The aqueous dispersion of gold rods has a color that is dependent upon the rods' aspect ratio, or length divided by diameter. An aspect ratio of 8.9 will yield a reddish-brown dispersion, while a ratio of 2.6 will produce a blue-gray dispersion.
Patented applications exploiting nanorods' light-absorption properties have existed since the 1930s, according to Bianca van der Zande, a research scientist working on the effort sponsored by the Netherlands Organization for Scientific Research. But research since then has been complicated by scientists' inability to produce aqueous dispersions in which the metal rods do not coagulate, she said.
To produce the dispersions, researchers filled a finely perforated membrane with gold, dissolved the membrane, then transferred the rods to water using ultrasonic vibration. They applied an external electric field between two electrodes within the dispersion, which caused the rods to change their orientation and absorb light.
The gold rods' length-to-width ratio determines the wavelengths at which light will be absorbed, van der Zande said; e.g., a ratio of 1.8 will yield an absorption band around 520 nm and another at 650 nm, while higher aspect ratios yield an absorption band in the near-IR and one about 520 nm.
"By adjusting the aspect ratio of your rods, you can practically choose which wavelength region is absorbed," she said, adding that rods with exactly the same length and diameter will produce very narrow spectral regions around the desired absorption wavelength.
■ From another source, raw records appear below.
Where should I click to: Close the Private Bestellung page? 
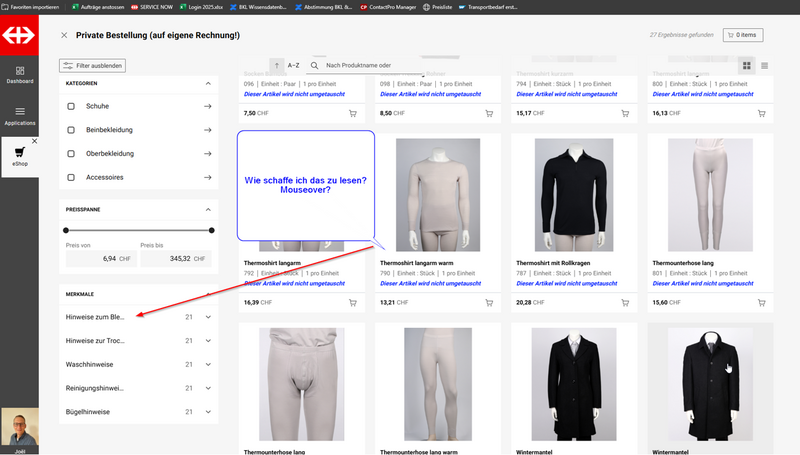point(64,35)
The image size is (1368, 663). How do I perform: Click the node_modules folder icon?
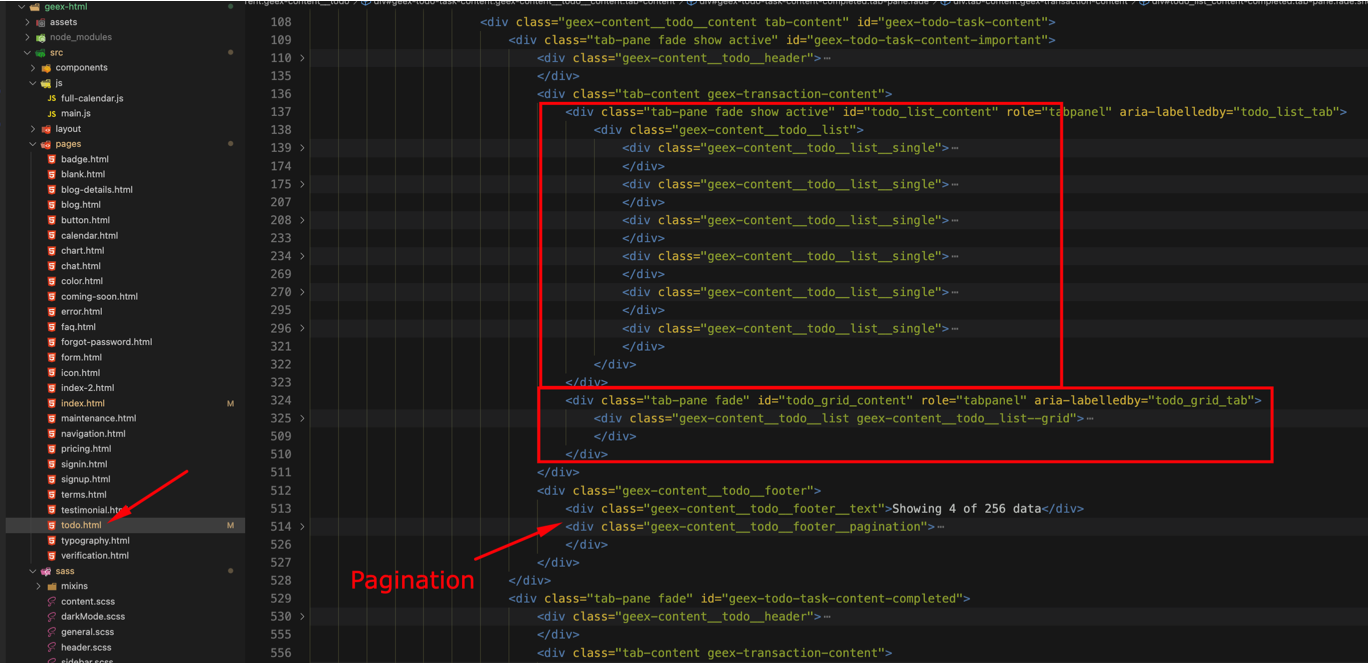pyautogui.click(x=41, y=37)
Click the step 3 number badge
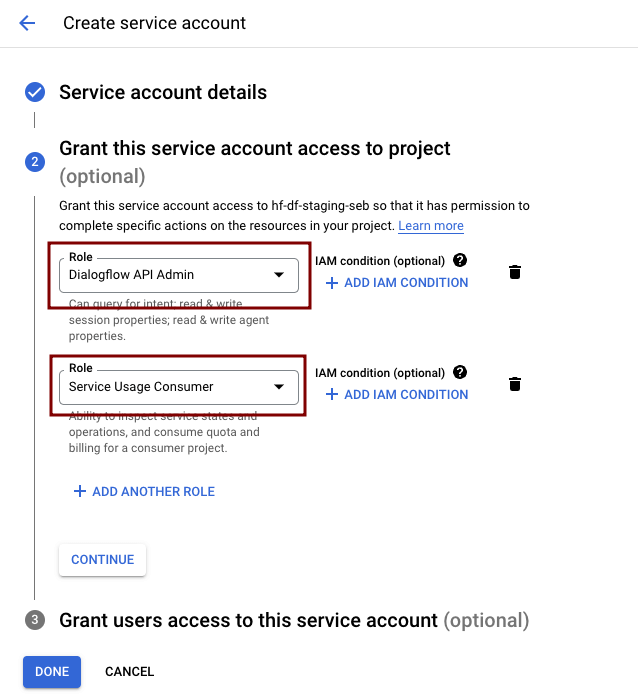 [x=35, y=620]
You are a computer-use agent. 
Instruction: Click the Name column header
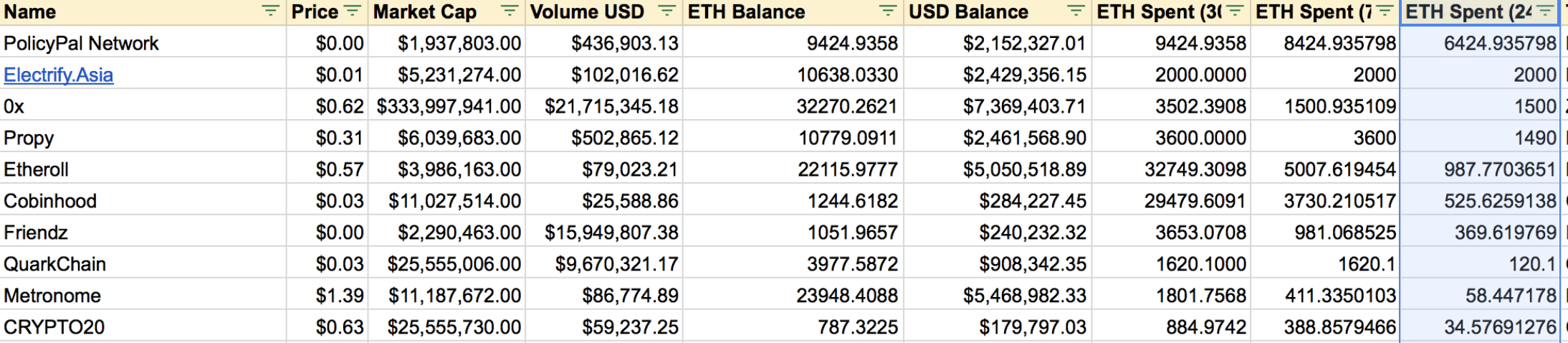click(x=143, y=12)
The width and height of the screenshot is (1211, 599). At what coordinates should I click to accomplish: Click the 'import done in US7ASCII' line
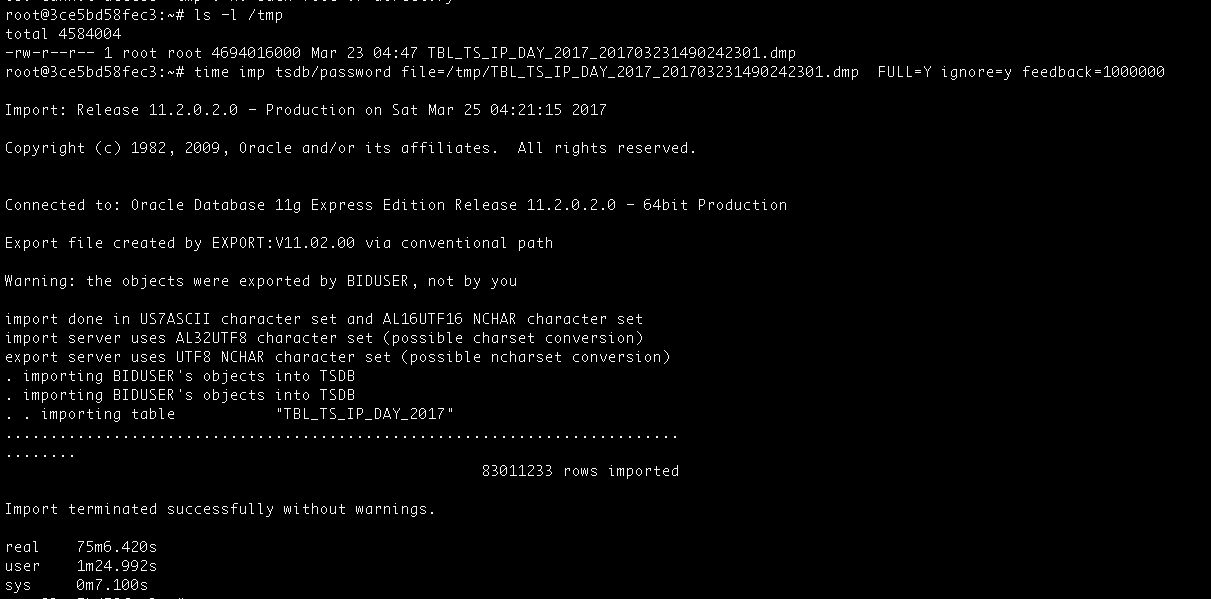[324, 319]
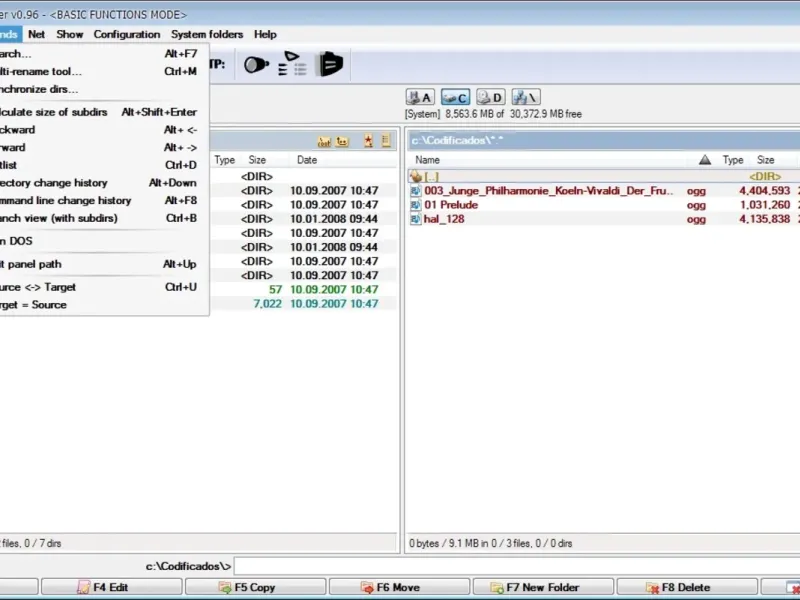Click the FTP connect icon in toolbar
The image size is (800, 600).
256,65
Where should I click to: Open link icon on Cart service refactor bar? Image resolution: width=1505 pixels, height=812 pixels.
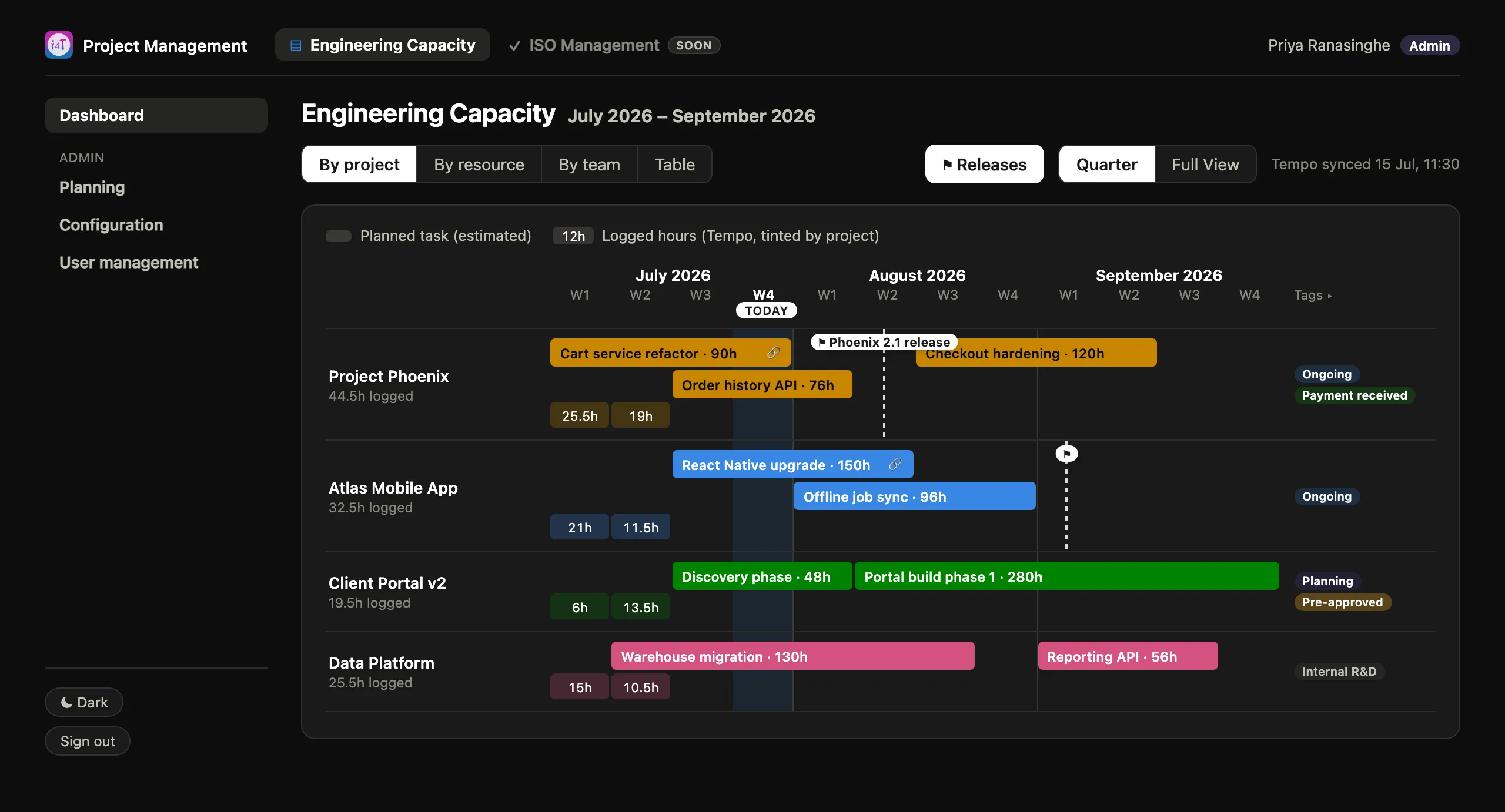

The researchers also found that the rods' orientation in the dispersive medium plays a key role in determining the amount of light absorbed. Random orientation produces the greatest amount of absorption, and the greatest transmission occurs when all the rods are oriented in the same direction.
Although still in the research stage, van der Zande sees several potential applications for the technology, including panels that screen out light in car windows, color-enhanced displays and polarizers. She stressed, however, that more research is needed into the properties of the aqueous dispersions, including their long-term stability, sedimentation buildup and electric field behavior at long time intervals.